Goal of the exercise -
When "Create" occurs in a line of the material, copy that line.

(Given data)

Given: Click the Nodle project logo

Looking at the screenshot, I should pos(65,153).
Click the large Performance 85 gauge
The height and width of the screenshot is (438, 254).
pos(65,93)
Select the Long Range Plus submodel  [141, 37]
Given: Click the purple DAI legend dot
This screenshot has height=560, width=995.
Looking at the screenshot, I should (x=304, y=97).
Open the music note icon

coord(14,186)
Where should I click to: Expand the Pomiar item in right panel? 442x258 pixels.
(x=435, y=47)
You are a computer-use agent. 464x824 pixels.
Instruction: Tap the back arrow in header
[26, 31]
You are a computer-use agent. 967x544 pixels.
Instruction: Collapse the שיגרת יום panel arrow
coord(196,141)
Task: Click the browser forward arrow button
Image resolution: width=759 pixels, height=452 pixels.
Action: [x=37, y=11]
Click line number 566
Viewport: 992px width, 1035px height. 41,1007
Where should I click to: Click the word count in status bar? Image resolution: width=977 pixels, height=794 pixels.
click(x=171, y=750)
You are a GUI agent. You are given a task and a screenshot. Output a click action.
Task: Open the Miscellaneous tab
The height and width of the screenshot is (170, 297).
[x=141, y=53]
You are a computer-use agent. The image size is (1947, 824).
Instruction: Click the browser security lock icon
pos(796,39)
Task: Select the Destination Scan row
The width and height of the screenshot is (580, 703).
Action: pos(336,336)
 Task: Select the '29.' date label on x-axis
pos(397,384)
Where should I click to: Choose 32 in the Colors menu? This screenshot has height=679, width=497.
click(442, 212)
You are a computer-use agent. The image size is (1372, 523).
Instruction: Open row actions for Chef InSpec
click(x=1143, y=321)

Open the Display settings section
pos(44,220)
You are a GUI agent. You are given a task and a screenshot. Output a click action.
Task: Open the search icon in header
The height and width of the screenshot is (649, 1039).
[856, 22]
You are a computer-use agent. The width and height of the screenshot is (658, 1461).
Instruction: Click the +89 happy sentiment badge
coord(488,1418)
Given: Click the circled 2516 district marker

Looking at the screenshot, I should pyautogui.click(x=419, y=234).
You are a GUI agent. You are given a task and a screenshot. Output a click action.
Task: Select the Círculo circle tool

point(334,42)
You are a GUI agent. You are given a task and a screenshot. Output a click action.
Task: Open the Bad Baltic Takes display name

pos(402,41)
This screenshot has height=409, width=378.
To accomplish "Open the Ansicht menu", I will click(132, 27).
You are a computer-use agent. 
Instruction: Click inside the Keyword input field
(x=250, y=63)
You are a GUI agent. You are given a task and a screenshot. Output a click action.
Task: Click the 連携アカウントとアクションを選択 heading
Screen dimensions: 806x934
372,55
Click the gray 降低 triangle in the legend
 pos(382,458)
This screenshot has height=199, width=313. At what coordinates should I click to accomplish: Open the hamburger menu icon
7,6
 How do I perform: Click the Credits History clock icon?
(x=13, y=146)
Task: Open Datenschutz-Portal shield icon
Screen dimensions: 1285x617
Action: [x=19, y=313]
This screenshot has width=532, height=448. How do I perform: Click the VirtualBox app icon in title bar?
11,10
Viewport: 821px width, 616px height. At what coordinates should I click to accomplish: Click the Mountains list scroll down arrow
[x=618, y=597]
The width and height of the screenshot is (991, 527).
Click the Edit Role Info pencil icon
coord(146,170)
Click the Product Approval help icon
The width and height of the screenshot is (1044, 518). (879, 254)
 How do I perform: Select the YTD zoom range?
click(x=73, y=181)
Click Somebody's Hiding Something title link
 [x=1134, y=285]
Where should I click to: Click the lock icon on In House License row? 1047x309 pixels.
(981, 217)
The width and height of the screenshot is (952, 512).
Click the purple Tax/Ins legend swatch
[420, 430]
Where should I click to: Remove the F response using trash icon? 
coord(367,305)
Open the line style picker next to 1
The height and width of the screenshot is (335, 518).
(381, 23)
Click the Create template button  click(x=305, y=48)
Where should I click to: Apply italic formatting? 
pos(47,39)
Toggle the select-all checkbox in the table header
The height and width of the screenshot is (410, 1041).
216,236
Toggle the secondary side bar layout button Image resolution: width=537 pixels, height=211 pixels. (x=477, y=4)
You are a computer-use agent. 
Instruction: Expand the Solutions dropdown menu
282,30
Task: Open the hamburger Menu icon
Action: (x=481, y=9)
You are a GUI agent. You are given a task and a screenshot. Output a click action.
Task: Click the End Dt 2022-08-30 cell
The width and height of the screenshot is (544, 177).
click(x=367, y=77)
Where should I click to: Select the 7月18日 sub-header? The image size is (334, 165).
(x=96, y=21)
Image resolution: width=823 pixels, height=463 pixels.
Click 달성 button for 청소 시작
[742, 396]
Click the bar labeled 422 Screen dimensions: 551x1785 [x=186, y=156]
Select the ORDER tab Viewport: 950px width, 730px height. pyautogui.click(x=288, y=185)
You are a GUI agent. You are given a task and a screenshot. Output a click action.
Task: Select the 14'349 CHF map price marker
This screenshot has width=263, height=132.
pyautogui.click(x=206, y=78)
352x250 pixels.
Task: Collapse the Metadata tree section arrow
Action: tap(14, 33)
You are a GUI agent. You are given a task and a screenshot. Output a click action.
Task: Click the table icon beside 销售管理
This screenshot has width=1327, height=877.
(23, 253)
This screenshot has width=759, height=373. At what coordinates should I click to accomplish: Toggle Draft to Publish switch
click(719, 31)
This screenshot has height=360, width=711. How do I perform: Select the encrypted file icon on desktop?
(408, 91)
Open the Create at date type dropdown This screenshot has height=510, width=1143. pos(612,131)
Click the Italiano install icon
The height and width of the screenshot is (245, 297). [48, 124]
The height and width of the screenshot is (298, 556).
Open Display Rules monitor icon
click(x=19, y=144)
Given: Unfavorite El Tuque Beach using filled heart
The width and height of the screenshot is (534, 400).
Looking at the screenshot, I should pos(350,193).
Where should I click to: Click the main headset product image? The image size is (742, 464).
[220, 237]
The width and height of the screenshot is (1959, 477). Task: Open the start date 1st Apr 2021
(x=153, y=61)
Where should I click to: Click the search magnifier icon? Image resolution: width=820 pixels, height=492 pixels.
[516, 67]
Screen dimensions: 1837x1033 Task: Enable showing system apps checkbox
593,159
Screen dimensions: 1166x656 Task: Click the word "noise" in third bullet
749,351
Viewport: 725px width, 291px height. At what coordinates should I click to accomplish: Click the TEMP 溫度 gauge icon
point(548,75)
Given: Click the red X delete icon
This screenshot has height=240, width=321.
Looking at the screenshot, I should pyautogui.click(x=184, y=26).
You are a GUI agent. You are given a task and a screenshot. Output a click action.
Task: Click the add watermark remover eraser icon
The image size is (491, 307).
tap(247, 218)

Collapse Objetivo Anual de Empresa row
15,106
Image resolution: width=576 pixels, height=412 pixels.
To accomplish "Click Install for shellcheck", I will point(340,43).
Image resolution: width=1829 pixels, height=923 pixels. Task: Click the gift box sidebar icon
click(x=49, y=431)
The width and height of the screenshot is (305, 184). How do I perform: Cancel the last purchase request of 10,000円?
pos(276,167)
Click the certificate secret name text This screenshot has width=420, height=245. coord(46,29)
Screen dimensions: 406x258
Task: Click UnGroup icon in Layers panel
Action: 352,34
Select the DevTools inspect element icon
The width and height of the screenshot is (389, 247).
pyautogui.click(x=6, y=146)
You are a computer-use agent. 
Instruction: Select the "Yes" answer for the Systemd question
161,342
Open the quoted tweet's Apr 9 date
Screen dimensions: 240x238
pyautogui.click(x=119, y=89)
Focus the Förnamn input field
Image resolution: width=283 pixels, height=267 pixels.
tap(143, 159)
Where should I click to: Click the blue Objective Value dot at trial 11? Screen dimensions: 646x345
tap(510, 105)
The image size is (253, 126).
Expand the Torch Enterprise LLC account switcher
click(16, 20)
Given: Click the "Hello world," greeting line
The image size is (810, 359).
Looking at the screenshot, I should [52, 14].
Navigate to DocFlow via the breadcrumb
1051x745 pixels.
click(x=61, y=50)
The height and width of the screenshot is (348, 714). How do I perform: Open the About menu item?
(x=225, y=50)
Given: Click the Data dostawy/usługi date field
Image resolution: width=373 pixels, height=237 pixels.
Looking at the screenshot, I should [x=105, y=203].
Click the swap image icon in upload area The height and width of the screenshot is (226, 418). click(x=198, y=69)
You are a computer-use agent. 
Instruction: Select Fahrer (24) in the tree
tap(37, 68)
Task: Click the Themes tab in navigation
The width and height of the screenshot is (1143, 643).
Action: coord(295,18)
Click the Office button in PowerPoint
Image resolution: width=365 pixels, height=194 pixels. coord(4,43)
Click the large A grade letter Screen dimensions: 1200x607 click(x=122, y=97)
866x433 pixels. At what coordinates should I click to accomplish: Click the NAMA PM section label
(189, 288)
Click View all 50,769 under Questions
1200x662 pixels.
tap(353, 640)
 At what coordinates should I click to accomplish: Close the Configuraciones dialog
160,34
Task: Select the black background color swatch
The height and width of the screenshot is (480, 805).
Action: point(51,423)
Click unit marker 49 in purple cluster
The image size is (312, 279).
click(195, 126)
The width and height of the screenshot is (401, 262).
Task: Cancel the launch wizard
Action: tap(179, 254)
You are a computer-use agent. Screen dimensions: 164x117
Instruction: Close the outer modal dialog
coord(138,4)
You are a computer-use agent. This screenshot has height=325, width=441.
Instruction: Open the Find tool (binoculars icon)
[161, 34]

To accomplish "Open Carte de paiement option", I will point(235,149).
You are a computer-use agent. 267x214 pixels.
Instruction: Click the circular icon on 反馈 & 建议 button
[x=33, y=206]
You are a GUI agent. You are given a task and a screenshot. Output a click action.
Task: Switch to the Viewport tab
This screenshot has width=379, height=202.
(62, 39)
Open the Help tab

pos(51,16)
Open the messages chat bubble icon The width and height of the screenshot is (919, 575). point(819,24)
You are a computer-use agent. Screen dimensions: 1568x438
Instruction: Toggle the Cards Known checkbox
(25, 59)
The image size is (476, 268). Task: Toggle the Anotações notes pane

(End Given data)

Answer for this exercise -
Click the Create template button  click(x=305, y=48)
Open the Create at date type dropdown This screenshot has height=510, width=1143. pos(612,131)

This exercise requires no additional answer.